Accustomed to using photography as a trap-metaphor, Bernardo Puente provokes us to think about the future since the thirty-five years of authoritarian government of General Alfredo Stroessner (1954-1989) in Paraguay in an intimate way, in terms of legacies and wills.

Puente sends us to a space, to a room in the home. Next to the window that allows a subtle entry of light and illuminates the memories fixed on the wall, in the portraits. In the long term of a family, in everything that passes from generation to generation. In the games. In the anger and in the joys. In the silences and in the screams. In what it hides and in what it reveals. But this home is but a multiplicity of homes. Several homes in one, or a single one divided into a dozen rooms. 

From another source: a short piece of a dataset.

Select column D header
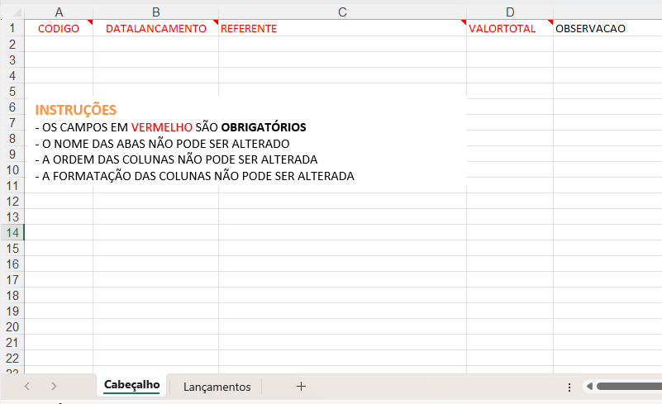Screen dimensions: 662x404 510,12
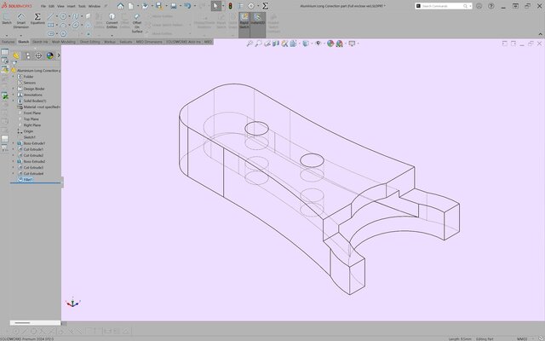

Maybe it's yours. And maybe not. The dictatorship, the arrests, the forced disappearance, the militarist authoritarianism the artist has experienced in at least three of those pieces of ranches, Buenos Aires, the family retirement home and Paraguay.

Puente's time trap expressed in the fake polaroids, refer to Hannah Arendt's writings on the Gap between the Past and the Future, on the exercise of a present that does not follow one another by the mere unidirectional flow of time, but frees constant battles between the weight of the past and the urgency of the future. On the role that men and women play in the construction of a memory and the urgent need to break the precepts of an inheritance.

 

Ana Barreto Valinotti

Asunción, October 2021.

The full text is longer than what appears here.